Review 4: Bureaucracy and Public Economics, by William A. Niskanen (1994)
Reviewed by:
S. Sayer,
The Economic Journal Vol. 106, No. 434 (1996)

"The major part of this volume is a long overdue reprint of Niskanen's seminal book Bureaucracy and Representative Government, originally published in 1971 which develops and extends the economic model of bureaucracy first set out in Niskanen's 1968 American Economic Review article, also reprinted in this volume. Rereading Niskanen's book-length treatment remains a valuable experience. It is more wide-ranging and richer in content than is suggested by the simple version of the Niskanen model of a budget-maximising bureaucrat expounded in texts on public economics. Niskanen now regards the framework of Bureaucracy and Representative Government as clearly incomplete and in an important sense also wrong, and prefers a framework based on the view that bureaucrats act to maximize their discretionary budget, 'defined as the difference between the total budget and the minimum cost of producing the output expected by the political authorities'. A revised model, based on this objective together with various other refinements concerning the role of the bureau's sponsor and the range of bargaining between bureau and sponsor, was developed by Niskanen in his 1975 article in the Journal of Law and Economics. A reprint of this article and a more recent assessment, written specially for this volume, provide the final two chapters of Bureaucracy and Public Economics. With the exception of this reassessment, the volume's contents are likely to be already available in well-stocked, and many not so well-stocked, libraries.
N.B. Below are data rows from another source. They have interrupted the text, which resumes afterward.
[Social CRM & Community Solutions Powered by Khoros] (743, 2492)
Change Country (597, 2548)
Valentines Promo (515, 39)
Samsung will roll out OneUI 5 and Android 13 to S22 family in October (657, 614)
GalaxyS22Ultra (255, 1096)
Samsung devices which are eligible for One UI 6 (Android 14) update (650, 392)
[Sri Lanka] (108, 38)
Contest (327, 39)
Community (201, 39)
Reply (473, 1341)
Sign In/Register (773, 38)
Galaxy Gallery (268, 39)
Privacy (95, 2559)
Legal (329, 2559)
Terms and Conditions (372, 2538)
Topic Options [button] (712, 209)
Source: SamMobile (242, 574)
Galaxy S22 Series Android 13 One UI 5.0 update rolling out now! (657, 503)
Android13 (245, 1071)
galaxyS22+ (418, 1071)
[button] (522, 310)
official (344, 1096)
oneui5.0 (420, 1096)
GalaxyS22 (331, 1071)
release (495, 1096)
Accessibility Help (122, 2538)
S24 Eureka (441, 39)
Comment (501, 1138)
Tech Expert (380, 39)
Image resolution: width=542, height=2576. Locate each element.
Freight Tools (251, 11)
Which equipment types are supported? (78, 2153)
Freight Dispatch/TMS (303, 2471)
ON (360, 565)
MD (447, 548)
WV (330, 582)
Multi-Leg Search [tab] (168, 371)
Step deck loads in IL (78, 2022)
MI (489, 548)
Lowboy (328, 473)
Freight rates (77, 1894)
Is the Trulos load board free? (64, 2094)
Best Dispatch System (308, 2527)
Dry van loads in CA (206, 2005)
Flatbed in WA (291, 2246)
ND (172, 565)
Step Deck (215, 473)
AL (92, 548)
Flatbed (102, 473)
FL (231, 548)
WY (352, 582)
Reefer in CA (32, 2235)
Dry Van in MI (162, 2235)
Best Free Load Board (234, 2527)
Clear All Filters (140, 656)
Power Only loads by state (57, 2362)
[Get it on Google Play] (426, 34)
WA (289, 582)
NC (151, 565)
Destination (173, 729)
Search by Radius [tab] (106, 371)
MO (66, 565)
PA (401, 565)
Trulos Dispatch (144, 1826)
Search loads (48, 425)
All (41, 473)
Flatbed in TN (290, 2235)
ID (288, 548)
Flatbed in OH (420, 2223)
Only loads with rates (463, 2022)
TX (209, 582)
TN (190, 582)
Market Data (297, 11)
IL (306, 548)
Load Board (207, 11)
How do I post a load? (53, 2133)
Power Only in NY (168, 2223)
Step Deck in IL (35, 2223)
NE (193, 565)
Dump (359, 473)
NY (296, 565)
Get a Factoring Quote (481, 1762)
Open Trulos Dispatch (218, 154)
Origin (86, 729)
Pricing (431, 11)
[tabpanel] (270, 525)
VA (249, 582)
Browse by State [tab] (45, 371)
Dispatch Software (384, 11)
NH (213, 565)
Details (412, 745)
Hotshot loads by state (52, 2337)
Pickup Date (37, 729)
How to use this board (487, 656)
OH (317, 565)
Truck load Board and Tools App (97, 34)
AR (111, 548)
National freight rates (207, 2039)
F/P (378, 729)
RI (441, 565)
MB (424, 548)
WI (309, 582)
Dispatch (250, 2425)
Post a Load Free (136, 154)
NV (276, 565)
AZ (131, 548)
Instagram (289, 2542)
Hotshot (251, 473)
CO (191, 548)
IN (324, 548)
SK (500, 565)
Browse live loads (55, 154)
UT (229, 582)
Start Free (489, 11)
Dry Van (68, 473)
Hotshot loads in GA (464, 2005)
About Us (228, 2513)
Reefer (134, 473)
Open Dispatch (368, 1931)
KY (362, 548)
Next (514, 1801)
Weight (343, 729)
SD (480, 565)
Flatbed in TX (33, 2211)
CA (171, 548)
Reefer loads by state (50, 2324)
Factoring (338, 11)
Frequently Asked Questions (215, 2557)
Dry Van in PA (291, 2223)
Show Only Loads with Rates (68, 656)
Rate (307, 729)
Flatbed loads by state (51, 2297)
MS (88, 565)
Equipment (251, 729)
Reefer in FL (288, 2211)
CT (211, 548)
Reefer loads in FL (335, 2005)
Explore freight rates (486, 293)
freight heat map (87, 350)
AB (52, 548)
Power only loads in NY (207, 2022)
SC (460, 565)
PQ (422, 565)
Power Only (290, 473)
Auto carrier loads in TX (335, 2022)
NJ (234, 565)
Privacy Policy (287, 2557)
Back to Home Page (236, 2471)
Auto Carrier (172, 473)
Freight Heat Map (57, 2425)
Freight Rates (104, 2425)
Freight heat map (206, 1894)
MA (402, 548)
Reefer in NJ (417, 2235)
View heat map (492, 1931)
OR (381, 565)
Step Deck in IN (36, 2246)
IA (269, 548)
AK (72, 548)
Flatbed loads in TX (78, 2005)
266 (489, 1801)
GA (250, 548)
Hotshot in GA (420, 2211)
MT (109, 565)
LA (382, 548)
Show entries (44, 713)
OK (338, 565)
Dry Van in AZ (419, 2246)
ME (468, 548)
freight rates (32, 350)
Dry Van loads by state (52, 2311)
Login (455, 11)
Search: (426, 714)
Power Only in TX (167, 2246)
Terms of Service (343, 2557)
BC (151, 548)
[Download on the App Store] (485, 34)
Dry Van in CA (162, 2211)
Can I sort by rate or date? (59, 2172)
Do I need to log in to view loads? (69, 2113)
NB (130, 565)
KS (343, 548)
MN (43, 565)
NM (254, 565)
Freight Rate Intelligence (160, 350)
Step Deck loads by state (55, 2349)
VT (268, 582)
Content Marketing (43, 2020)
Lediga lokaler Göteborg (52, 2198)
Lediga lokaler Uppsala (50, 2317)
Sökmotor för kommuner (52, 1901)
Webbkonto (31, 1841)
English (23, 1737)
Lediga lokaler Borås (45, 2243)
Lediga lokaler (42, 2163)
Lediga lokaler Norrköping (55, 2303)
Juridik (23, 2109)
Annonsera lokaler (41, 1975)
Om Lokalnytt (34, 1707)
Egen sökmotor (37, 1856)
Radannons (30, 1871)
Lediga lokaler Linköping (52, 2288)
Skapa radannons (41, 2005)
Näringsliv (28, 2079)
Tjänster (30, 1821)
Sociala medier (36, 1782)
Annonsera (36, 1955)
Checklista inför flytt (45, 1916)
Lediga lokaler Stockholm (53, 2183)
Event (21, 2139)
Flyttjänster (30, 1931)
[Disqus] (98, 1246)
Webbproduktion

Given this accessibility, it is difficult to claim that this volume should be a high priority purchase at a time when libraries' book-buying budgets (as distinct from discretionary budgets!) are hard-pressed. Nevertheless, Edward Elgar are to be commended for making Niskanen's important and highly topical contributions more readily available to a new generation of scholars and enabling some less well-stocked libraries to fill an important gap in their collection.